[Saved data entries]
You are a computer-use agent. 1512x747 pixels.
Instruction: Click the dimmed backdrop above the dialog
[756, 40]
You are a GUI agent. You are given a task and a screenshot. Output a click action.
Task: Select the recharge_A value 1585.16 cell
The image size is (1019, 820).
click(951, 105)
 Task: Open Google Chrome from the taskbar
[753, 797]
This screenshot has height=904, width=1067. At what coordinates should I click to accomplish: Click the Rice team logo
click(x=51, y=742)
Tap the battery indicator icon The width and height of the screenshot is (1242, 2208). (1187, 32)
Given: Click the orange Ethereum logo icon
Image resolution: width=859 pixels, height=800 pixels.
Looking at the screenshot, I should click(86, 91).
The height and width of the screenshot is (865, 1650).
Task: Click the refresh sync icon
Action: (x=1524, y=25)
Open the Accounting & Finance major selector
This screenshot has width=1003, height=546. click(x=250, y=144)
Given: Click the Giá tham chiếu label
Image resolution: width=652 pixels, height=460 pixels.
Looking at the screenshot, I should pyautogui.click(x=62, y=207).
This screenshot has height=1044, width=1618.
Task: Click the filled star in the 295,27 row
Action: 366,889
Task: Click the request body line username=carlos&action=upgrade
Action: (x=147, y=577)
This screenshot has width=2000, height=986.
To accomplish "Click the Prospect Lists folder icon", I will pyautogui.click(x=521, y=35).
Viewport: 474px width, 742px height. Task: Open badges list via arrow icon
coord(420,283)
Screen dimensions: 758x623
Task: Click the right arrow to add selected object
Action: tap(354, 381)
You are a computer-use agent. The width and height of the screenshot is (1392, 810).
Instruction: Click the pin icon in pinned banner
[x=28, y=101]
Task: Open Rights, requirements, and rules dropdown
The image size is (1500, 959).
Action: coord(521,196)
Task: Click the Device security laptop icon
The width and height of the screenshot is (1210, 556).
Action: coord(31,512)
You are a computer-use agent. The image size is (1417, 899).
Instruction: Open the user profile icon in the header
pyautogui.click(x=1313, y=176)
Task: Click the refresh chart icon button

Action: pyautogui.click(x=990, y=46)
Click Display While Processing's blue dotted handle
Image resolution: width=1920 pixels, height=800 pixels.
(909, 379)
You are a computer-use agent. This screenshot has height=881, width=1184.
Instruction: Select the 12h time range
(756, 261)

Work required =>
Your answer should consist of the lines above that hold the word "computer".

Response to the task =>
You are a computer-use agent. 1512x747 pixels.
You are a computer-use agent. The width and height of the screenshot is (1392, 810).
You are a computer-use agent. The image size is (1417, 899).
You are a computer-use agent. This screenshot has height=881, width=1184.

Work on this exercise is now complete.